Saved data entries:
=== Begin Enclosure ===

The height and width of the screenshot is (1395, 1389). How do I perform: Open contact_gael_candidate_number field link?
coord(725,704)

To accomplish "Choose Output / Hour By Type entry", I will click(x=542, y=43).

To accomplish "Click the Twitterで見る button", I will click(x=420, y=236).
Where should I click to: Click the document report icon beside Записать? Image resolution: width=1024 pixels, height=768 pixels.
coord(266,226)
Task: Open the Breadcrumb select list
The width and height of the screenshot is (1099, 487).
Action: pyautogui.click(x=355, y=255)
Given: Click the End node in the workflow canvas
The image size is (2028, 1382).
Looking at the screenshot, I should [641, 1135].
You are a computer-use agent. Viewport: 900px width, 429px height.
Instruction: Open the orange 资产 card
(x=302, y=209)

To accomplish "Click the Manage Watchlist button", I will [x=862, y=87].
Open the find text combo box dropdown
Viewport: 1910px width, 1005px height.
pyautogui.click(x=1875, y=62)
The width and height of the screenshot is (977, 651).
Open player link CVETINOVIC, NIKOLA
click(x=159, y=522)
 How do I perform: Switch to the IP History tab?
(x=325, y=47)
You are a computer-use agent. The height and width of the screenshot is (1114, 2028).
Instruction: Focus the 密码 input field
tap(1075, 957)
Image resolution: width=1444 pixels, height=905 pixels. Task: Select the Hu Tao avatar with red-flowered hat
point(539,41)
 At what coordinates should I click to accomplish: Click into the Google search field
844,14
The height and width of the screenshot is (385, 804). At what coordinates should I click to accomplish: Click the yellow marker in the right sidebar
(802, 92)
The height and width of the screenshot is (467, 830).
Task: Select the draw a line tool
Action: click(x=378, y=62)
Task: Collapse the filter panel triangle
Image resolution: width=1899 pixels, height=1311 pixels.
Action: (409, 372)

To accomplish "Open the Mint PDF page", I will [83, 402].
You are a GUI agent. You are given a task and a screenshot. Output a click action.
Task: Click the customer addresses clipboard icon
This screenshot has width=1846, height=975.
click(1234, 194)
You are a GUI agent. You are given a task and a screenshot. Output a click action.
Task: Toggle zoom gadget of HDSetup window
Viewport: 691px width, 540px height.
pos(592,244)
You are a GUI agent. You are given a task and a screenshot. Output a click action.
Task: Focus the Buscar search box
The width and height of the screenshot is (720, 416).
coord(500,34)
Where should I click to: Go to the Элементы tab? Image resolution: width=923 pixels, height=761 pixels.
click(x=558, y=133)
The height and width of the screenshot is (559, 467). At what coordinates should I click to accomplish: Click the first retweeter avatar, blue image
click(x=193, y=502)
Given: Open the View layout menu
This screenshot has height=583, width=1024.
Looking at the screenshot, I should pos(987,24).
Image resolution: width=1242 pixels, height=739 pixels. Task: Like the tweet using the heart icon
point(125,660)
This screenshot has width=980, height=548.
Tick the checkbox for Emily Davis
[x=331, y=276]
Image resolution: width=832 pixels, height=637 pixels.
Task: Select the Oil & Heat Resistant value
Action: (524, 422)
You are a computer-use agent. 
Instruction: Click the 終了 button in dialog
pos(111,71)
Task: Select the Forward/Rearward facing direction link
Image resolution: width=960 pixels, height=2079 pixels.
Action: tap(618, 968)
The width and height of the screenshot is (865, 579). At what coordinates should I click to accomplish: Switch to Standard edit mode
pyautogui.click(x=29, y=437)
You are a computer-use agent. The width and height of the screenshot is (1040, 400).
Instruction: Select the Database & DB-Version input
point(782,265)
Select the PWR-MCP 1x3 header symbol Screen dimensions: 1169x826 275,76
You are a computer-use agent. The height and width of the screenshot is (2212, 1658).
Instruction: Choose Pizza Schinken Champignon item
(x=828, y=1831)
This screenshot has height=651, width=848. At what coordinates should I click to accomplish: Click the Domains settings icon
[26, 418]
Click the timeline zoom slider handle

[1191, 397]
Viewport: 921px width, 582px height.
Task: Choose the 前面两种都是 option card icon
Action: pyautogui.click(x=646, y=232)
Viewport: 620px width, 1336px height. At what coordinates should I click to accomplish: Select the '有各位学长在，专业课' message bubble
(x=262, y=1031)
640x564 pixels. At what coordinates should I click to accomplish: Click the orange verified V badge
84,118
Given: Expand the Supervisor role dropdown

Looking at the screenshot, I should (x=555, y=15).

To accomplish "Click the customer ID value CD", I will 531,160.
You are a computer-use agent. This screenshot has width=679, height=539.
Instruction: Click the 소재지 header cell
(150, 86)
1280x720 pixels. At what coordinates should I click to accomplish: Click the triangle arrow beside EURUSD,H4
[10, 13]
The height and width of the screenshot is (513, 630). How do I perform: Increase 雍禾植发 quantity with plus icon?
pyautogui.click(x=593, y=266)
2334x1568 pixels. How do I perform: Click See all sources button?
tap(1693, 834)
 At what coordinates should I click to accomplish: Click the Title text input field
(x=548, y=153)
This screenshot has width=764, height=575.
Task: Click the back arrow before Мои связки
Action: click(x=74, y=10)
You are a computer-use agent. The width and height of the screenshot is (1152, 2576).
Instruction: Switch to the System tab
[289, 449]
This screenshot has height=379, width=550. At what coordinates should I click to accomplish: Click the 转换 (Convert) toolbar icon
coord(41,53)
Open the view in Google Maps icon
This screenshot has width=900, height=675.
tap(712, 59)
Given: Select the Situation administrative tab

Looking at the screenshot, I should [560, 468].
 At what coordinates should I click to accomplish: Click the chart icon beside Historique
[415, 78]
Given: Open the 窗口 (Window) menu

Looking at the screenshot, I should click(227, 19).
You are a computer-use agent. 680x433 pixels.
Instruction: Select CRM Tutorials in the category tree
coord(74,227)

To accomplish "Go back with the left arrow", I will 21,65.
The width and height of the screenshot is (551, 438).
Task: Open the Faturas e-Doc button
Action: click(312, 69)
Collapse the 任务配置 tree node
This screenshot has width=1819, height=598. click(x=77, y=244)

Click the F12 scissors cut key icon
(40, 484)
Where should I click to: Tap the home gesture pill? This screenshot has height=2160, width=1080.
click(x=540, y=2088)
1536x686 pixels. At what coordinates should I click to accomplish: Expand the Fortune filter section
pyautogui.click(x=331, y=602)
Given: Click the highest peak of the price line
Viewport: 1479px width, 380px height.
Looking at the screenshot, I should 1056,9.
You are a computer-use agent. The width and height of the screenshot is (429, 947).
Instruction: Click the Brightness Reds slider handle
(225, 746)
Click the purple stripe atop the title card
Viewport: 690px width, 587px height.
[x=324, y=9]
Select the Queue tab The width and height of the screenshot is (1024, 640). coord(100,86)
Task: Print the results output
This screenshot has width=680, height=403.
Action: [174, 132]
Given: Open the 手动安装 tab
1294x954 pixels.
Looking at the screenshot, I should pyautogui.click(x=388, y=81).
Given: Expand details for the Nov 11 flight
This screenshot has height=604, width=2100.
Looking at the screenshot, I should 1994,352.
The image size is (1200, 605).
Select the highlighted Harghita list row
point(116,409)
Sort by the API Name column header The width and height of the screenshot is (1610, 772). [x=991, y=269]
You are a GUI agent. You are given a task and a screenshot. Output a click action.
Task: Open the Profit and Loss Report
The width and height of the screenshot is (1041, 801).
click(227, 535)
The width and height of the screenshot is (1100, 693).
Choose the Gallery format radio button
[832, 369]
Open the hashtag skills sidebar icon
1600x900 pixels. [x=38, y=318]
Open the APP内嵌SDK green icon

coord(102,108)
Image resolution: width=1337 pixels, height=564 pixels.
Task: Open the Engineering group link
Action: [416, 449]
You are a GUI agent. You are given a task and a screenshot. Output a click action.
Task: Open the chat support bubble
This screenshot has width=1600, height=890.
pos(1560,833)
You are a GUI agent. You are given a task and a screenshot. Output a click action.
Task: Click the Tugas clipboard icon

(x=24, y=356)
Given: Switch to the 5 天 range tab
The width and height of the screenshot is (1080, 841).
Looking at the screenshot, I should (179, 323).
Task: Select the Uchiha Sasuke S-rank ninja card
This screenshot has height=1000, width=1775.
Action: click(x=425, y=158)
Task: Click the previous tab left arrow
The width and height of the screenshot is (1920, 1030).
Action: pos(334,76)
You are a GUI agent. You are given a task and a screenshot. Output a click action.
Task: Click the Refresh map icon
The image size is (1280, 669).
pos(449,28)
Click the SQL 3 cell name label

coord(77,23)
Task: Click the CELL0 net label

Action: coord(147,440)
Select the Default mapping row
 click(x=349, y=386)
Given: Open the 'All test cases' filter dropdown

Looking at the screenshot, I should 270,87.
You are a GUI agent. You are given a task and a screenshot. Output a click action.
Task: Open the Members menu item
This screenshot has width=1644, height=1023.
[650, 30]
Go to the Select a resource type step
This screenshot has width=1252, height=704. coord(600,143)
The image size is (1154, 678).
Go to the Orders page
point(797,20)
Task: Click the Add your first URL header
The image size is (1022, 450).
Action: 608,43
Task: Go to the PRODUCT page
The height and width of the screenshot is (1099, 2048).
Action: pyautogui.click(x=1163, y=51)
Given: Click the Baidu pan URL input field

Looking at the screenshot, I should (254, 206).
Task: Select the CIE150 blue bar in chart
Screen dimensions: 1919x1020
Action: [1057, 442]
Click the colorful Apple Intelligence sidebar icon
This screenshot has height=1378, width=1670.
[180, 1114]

=== End Enclosure ===

The line containing "Task: Select the Uchiha" and every line after it, through the last one above, should be written out word for word.

● Output for this task:
Task: Select the Uchiha Sasuke S-rank ninja card
This screenshot has height=1000, width=1775.
Action: click(x=425, y=158)
Task: Click the previous tab left arrow
The width and height of the screenshot is (1920, 1030).
Action: pos(334,76)
You are a GUI agent. You are given a task and a screenshot. Output a click action.
Task: Click the Refresh map icon
The image size is (1280, 669).
pos(449,28)
Click the SQL 3 cell name label

coord(77,23)
Task: Click the CELL0 net label

Action: coord(147,440)
Select the Default mapping row
 click(x=349, y=386)
Given: Open the 'All test cases' filter dropdown

Looking at the screenshot, I should 270,87.
You are a GUI agent. You are given a task and a screenshot. Output a click action.
Task: Open the Members menu item
This screenshot has width=1644, height=1023.
[650, 30]
Go to the Select a resource type step
This screenshot has width=1252, height=704. coord(600,143)
The image size is (1154, 678).
Go to the Orders page
point(797,20)
Task: Click the Add your first URL header
The image size is (1022, 450).
Action: 608,43
Task: Go to the PRODUCT page
The height and width of the screenshot is (1099, 2048).
Action: pyautogui.click(x=1163, y=51)
Given: Click the Baidu pan URL input field

Looking at the screenshot, I should (254, 206).
Task: Select the CIE150 blue bar in chart
Screen dimensions: 1919x1020
Action: [1057, 442]
Click the colorful Apple Intelligence sidebar icon
This screenshot has height=1378, width=1670.
[180, 1114]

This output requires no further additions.